Um dos destaques foi a apresentação dos alunos do projeto Boi Bumbá, coordenado pela agente cultural Irani de Jesus. Após aproximadamente três semanas de oficinas, os estudantes subiram ao palco para apresentar o resultado do trabalho, levando ao público a riqueza da cultura popular por meio da história do Boi Moreno.
Na sequência, integrantes do Grupo Galpão Atual encantaram o público com a tradicional história de Catirina e Pai Francisco, personagens marcantes do folclore brasileiro. A encenação relembrou a conhecida saga em que Pai Francisco atende ao desejo de sua esposa grávida, Catirina, que sonha em comer a língua do boi mais estimado da fazenda.

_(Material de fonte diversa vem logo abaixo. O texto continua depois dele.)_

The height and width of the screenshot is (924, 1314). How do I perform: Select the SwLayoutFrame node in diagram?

A música também marcou presença. Os alunos da fanfarra demonstraram o aprendizado adquirido durante dois meses de aulas ministradas voluntariamente pelos professores Tarcísio Santos e Ricardo Ferreira, evidenciando disciplina, dedicação e evolução musical.

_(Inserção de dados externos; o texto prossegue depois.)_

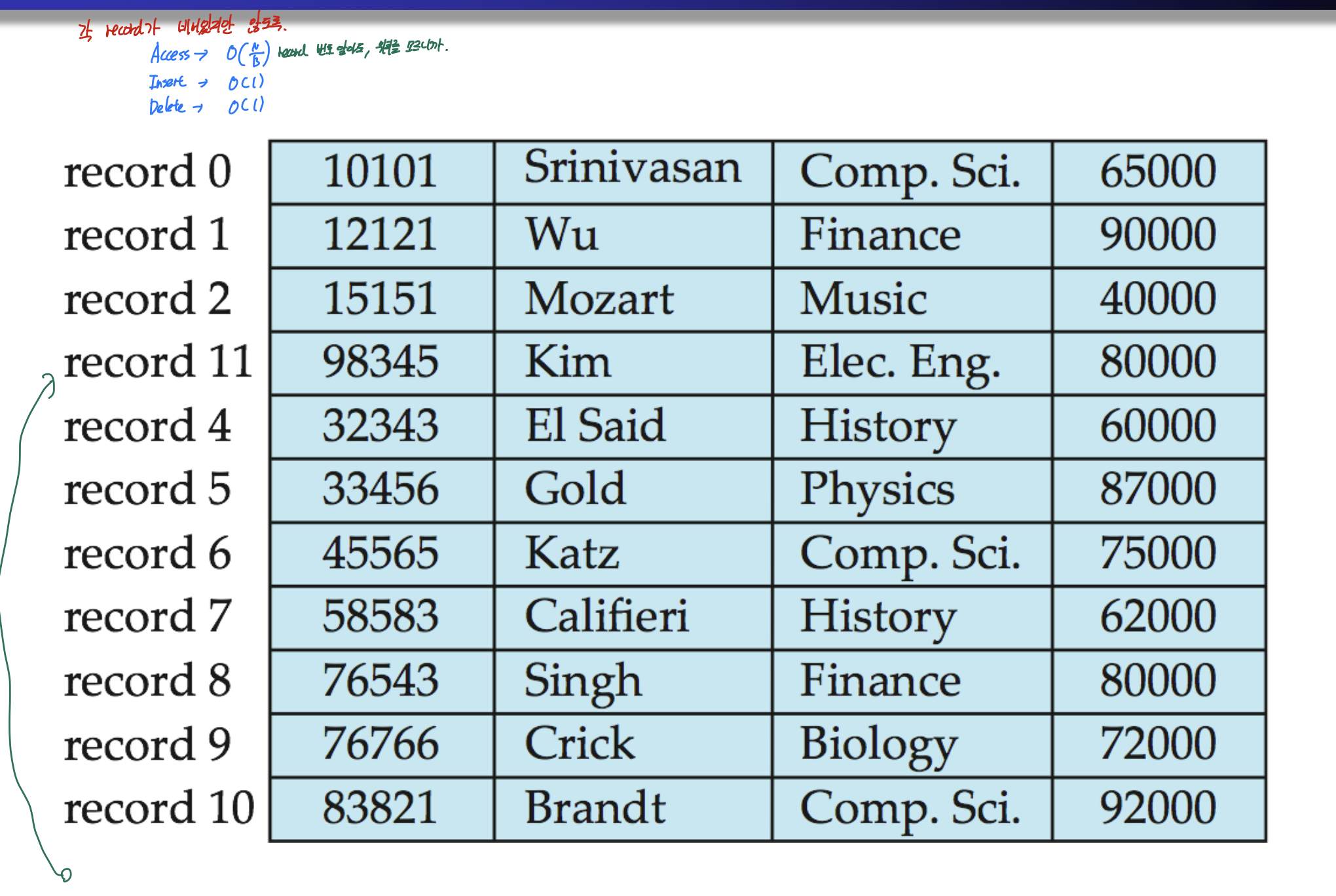Viewport: 1336px width, 896px height.
Task: Select the 'Mozart' name cell
Action: tap(599, 299)
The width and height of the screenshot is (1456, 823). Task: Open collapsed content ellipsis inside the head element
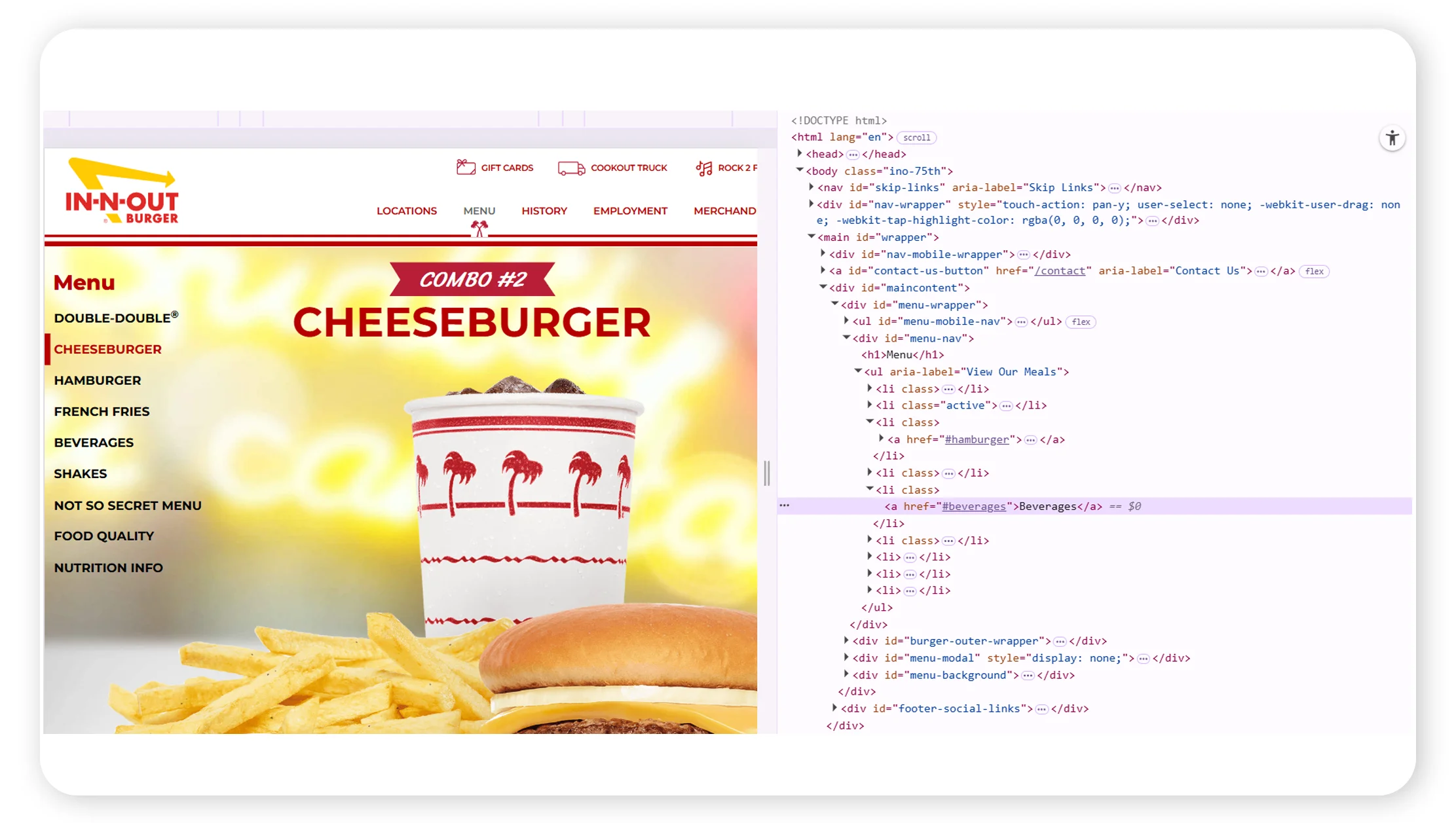[852, 154]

Outro momento bastante aguardado foi a apresentação de capoeira conduzida pelo voluntário Mestre Gaguinho, reforçando a importância da valorização da cultura afro-brasileira e do esporte como instrumentos de inclusão e desenvolvimento humano.

Durante o evento, Gilberto Cardoso, o diretor da unidade destacou que abrir as portas da escola para projetos culturais é investir diretamente no futuro dos estudantes.
“É maravilhoso ver as crianças aprendendo, participando e se engajando. A cultura popular combate a violência, combate a droga, combate a ociosidade e mostra aos jovens que existem caminhos de crescimento e transformação.”
Ele ressaltou ainda que, mesmo com poucos recursos, a escola busca fortalecer parcerias que ofereçam oportunidades aos alunos.
A coordenadora geral, Rosemary Hilário, explicou que o encerramento do semestre representa muito mais do que uma simples apresentação.
“É o fechamento de um ciclo, levando todo o aprendizado construído durante esses meses. Os parceiros revelam talentos que muitas vezes a sala de aula não consegue mostrar. A arte e a cultura são fundamentais para a formação dos nossos alunos.”
Mesmo enfrentando um tratamento contra o câncer de mama há cerca de um ano, Rosemary faz questão de permanecer na escola e acompanhar de perto o desenvolvimento dos estudantes.
“O que adianta ficar em casa se lamentando? Enquanto Deus me der forças, estarei aqui. É gratificante ver a transformação dos alunos e perceber como toda a equipe se empenha para que isso aconteça.”
O evento também reuniu apresentações de outros projetos desenvolvidos nas disciplinas eletivas, envolvendo teatro, matemática, língua portuguesa e atividades interdisciplinares, encerrando o semestre com demonstrações de criatividade, conhecimento e integração.
Mais do que apresentações artísticas, a tarde evidenciou o poder da escola como espaço de formação cidadã, onde educação, cultura e solidariedade caminham lado a lado para construir novas oportunidades para crianças e adolescentes.